***** Passage *****

DERA ISMAIL KHAN: Tens of thousands of civilians have fled Pakistan's South Waziristan tribal region fearing an imminent army offensive against Taliban militants, officials said Wednesday.

Military and government officials vowed in June to launch an operation into the mountainous northwest stronghold of the Taliban and al-Qaeda, but so far only air raids and occasional artillery strikes have hit militant sanctuaries.

However, the wave of Taliban attacks killing 125 people in Pakistan since last Monday have stoked fears that a retaliatory ground onslaught is looming, sending more people fleeing into districts neighbouring South Waziristan.

‘People are coming out of the area and around 90,000 people have left the area and have been shifted to safer places in Dera Ismail Khan and Tank,’ said Shahab Ali Shah, the top administrative official in South Waziristan.

That figure was as of August 1, he said, but there has been a fresh exodus after 10 militants staged an audacious hostage siege at army headquarters near Islamabad on Saturday and Sunday, deeply embarrassing the military.

*****

* Actions to take:
**a.** For each statement, say yes or no depending on whether it agrees with the report on South Waziristan, and quote the words that decide it. (i) Around 90,000 people had left the area as of August 1. (ii) A ground operation against the militants is already under way. (iii) The hostage siege took place at army headquarters near Islamabad.
**b.** According to the report on South Waziristan, why are more people now fleeing into the neighboring districts?
The data after this report is separate material with no connection to it.

***** Source data *****

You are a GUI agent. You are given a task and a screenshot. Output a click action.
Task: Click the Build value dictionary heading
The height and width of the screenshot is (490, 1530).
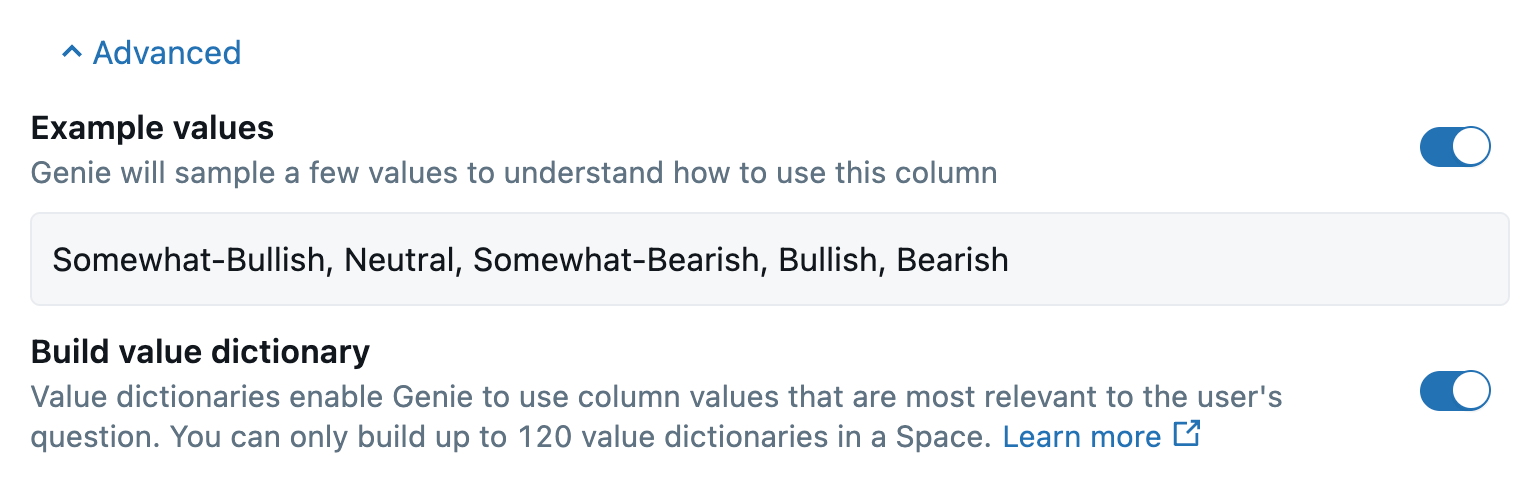point(200,352)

*****

* Results for each task:
**a.**
(i) Yes: "around 90,000 people have left the area" and "That figure was as of August 1."
(ii) No: "so far only air raids and occasional artillery strikes have hit militant sanctuaries."
(iii) Yes: "10 militants staged an audacious hostage siege at army headquarters near Islamabad."

**b.** A wave of Taliban attacks has killed 125 people in Pakistan since last Monday. These attacks have stoked fears that a retaliatory ground onslaught is looming, so more people are leaving for the districts next to South Waziristan.